2) Can we reach the point where we can create "deep AI" and what will the language involved be? (Don't say Lisp!)

And if you end up with any particularly good links, please post them here so others can find them and read them.

Good luck!


Comment on Re: Perl and Linguistics
Re^2: Perl and Linguistics
by Erez (Curate) on Jul 05, 2008 at 10:50 UTC

    I like to think the linguistic aspect is a novel feature of Perl and damned clever of Larry to pin point.

    Then I submit that you miss the whole idea about Perl

    Perl was designed as a programming language that is constructed as a spoken language.
    Everything about it, TIMTOWDI, DWIM, different features, design ideas, all the in-language features, etc. are derived from this idea, not the other way. All the verbosity, non-orthogonality, the sigils, the context-interpretation of variables, you name it. It's all ideas that come from spoken language, and implemented in Perl.

    Only that unlike COBOL, or VB, or the likes, it doesn't use English-like keywords thinking it will make the language "easier to read", but use concepts that are used in spoken language. This way, when you speak fluent Perl, you can express yourself better, and not just "do more".

    Stop saying 'script'. Stop saying 'line-noise'.
    We have nothing to lose but our metaphors.

      Only that unlike COBOL, or VB, or the likes, it doesn't use English-like keywords thinking it will make the language "easier to read", but use concepts that are used in spoken language. This way, when you speak fluent Perl, you can express yourself better, and not just "do more".

      I wish I'd said that.

      No. Ireally mean it! I really wish that I had had the language skills or insight to have constructed those two sentences.

      It bugs me intensely when I see the posts around here that condemn, eschew, and deprecate the power of Perl's notation in favour of some hamstrung subset of lowest denominator commonality or CS-theoretically correct formality.

      For all the hype about CPAN, this is Perl's strength. So much of CPAN wastes space, time and cycles re-implementing Perl's built-in power, to 'correct' its non-orthogonality, or to 'make it OO-compliant'. And in the process, completely miss the reasons that make Perl uniquely powerful for expressing solutions to complex problems in productively concise and intuatively simple terms.
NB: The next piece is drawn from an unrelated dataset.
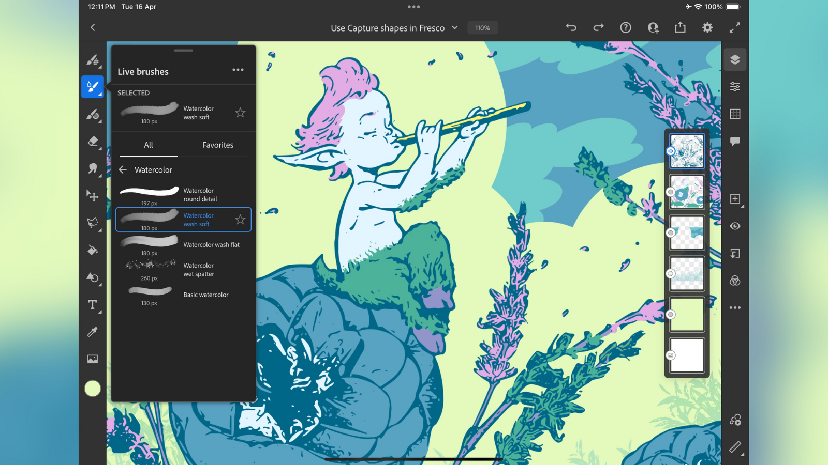
Task: Select the Eyedropper tool
Action: tap(93, 332)
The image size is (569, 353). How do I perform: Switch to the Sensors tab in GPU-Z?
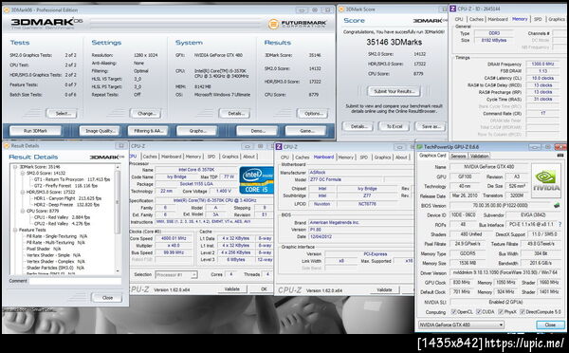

      Java and its libraries are extremely complete and powerful. Java's problem is that it takes so long to express the high level concepts that denote the algorithm you are trying to code, that you loose your way in all the low-level detail that it forces you to state explicitely and verbosely

      The beauty of Perl is that it allows you to say: "He'll process all the data", not "My assistant, John, 34, from Popocatepetl, married with 3 children, will go through all the data, starting from record one, and working his (John's) way through sequentially, record by record, until he has processed all the records!".


      Examine what is said, not who speaks -- Silence betokens consent -- Love the truth but pardon error.
      "Science is about questioning the status quo. Questioning authority".
      In the absence of evidence, opinion is indistinguishable from prejudice.
      Saying I miss the whole idea about Perl is a rather strong thing to say. I didn't say the linguistic design was a happy accident after Perl was designed--what I did mean to say is that it was clever of Larry to start with the linguistic approach and derive the language from that. Which is basically what you said, so we agree. :)

      Although, however nice these linguistic features can be in the small, I do think the linguistic approach ultimately breaks down since natural languages cannot be represented by a Turing machine. What we can represent on hardware as being computable is an infinitesimal subset of what we can represent in our minds with non-context-free(and context-sensitive) grammars, so I would argue that the real benefits and optimizations of the linguistic approach cannot even be realized in a programming language. (That is until some genius invents a non-recursive hyptercomputer.) And please don't take this as a hard opinion--I do recognize it's a fuzzy field in which I have no expertise, just interest.